Some of his observations are funny. Like the notion that the middle-class, middle-aged foot soldiers of the Tartan Army are doing nothing more than fleeing their midlife crises as they yomp round Europe after the Scotland football team. "Think of all the different things you get out of it," Dave muses. "For a start, you're identifying yourself with a team - you have the whole range of emotions associated with that. There's the camaraderie, you get to go to different places and do different things and there's a proper justification. Guys don't get many opportunities to do that. In the course of it all, they are expressing all sorts of things about themselves that maybe don't get that much expression. Psychologically, it's pretty healthy."

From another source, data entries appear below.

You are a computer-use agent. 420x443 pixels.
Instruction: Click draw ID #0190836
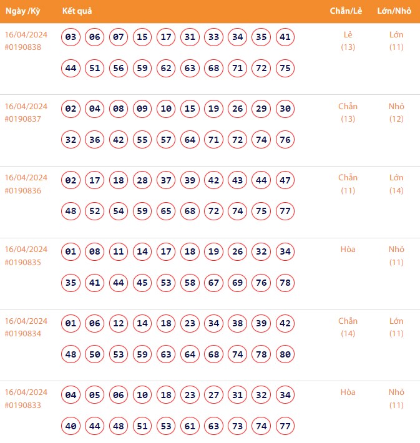coord(23,191)
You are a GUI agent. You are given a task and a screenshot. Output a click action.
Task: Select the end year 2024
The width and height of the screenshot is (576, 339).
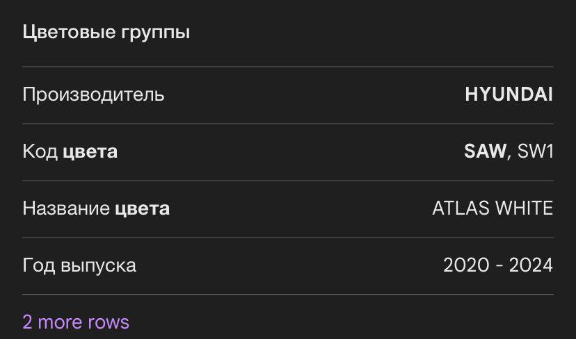pos(531,265)
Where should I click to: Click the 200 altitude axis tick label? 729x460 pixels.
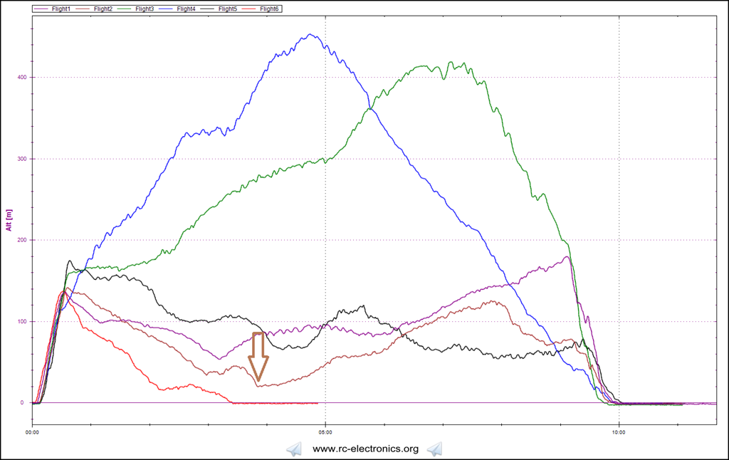pyautogui.click(x=21, y=240)
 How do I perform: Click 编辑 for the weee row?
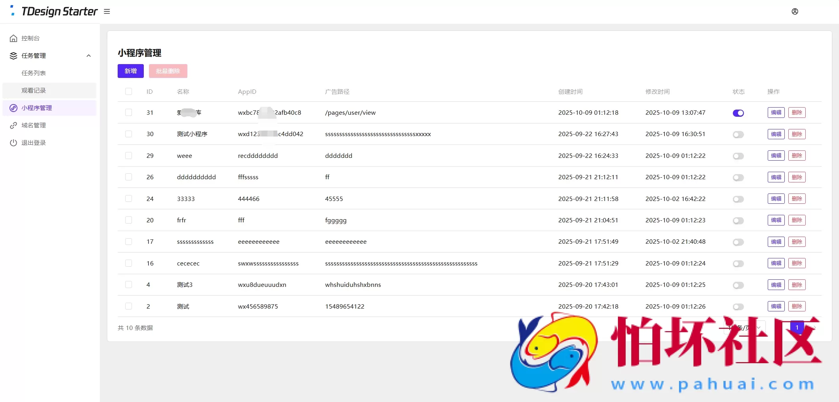(x=776, y=155)
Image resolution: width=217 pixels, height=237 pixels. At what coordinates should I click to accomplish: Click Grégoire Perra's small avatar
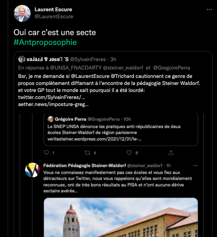51,119
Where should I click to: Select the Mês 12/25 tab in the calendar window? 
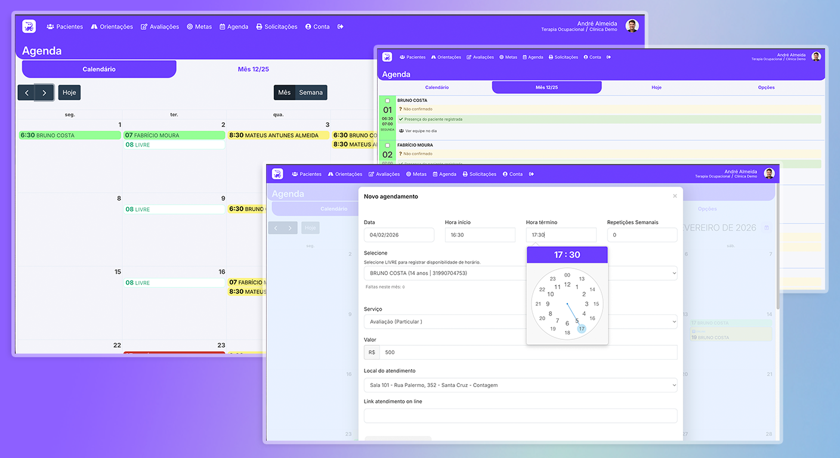pos(253,69)
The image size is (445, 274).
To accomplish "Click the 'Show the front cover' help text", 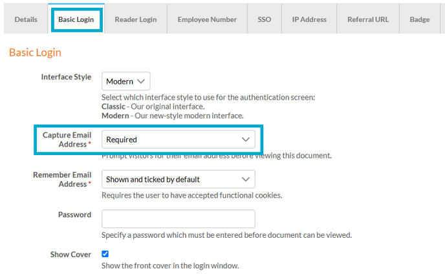I will 170,266.
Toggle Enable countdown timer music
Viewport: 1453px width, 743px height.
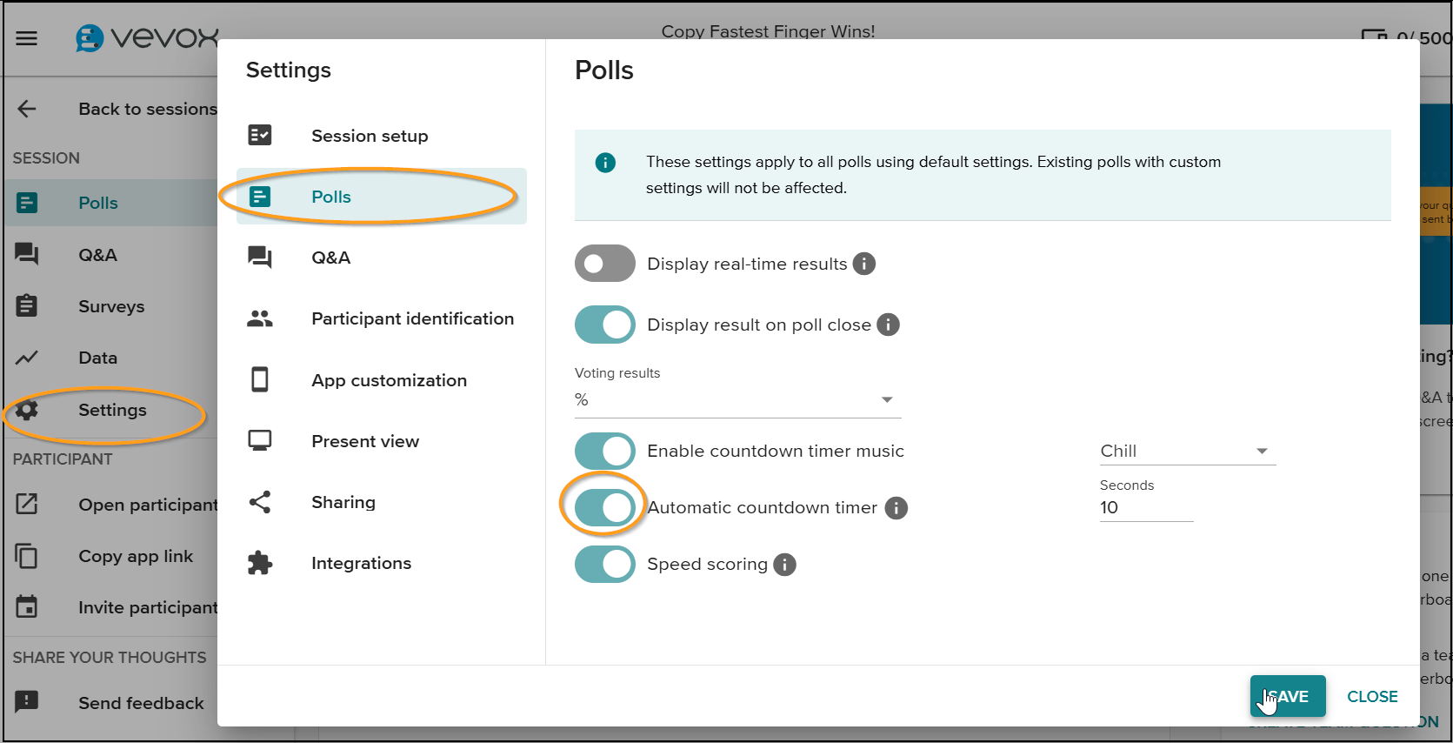[605, 451]
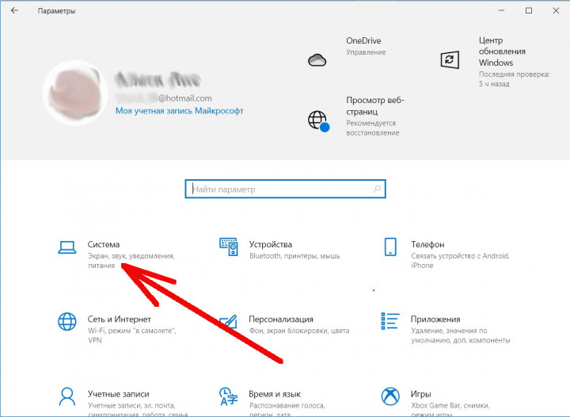570x417 pixels.
Task: Open Network and Internet globe icon
Action: pos(67,321)
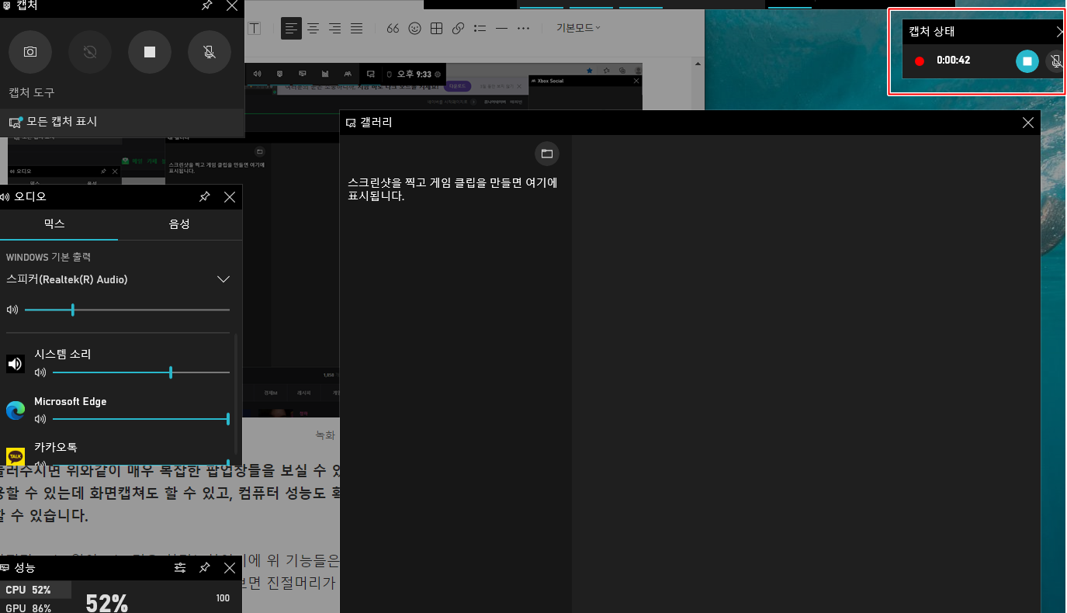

Some of his other ideas I find harder to accept. All the men I've talked with who have been labelled 'MLC victim' by their mates feel they haven't changed that much from their younger selves. Earlier this year, the octogenarian author John Mortimer told me that, throughout his life, he felt just as he did when he was a teenage boy. Almost in the next breath, he asked: "Don't you think a woman holding a cigarette is very erotic?" Mortimer's midlife crisis is presumably due to start at 90.

It's not normal, apparently. "That kind of person is difficult for other people," says Dave. "In psychological terms, there might be a slight personality disorder. It makes it very difficult for them to step outside themselves and to see the world the way that other people see it. That kind of character is much more often a man than a woman."

But surely it's not just egocentrics who pose problems for other people, If Dave's 'existential crisis' is inevitable for all of us, there are going to be casualties. Couples will be torn apart. If I go home now and ask, "Is this it?" in a loud voice, there's a strong chance the walls of my domestic world will come tumbling down.

"It can be really threatening to the other person," agrees Dave. "If there has been a pattern to the relationship - and people who live with each other for years will develop a very sophisticated pattern - it can be very difficult.

"For much of their lives, someone has been giving vent to one part of themselves - but now they begin to hear other voices. One part maybe is saying, 'Get a good job, stay steady, be a provider' - the other voice is asking, 'Where is the fun?' Often in therapy, the person will give expression to the different voices and there is more chance of this voice coming through with 'Let's take on some challenges'.

"I'm not making people leave the relationship or go further from it. I'm giving them scope to hear themselves more fully. We could work the other way and have an approach that keeps people together - but wouldn't we be postponing a problem?"

The probability is that most couples avoid confronting the issues, he says, and some will stay in a relationship even when they find it unsatisfying, because the alternative is loneliness. But Dave (who has been married for 32 years) prefers to think of marriage as a series of contracts. "Your first contract is about being in love. It's not to have kids, it's to enjoy that time. Your second contract - which might be with the same person or not - is about settling down and having quite a long period of family life. The third phase is later - the empty nest - and that's different too. Making a contract with someone to live together in that period of life involves different things. It's a very interesting idea - couples thinking in this way and re-contracting. It can be very exciting."

After all that's gone before, it's a surprisingly positive position to take. And Dave has more good news. Alongside those inward-looking and outward-looking responses to the crisis, there seems to be a third way. "When those 'who are we?' questions hit, sometimes you can take it. People differ a lot. You can welcome this crisis and be okay about these fundamental questions."

And there's my therapist's message of hope. Baldness? Erectile dysfunction? Loss of libido? Bring 'em on. I'm off to embrace my crisis.


Pictures: Dave and me, in the conservatory of doubt; seven gentlemen from the Tartan Army stand firm against mlc.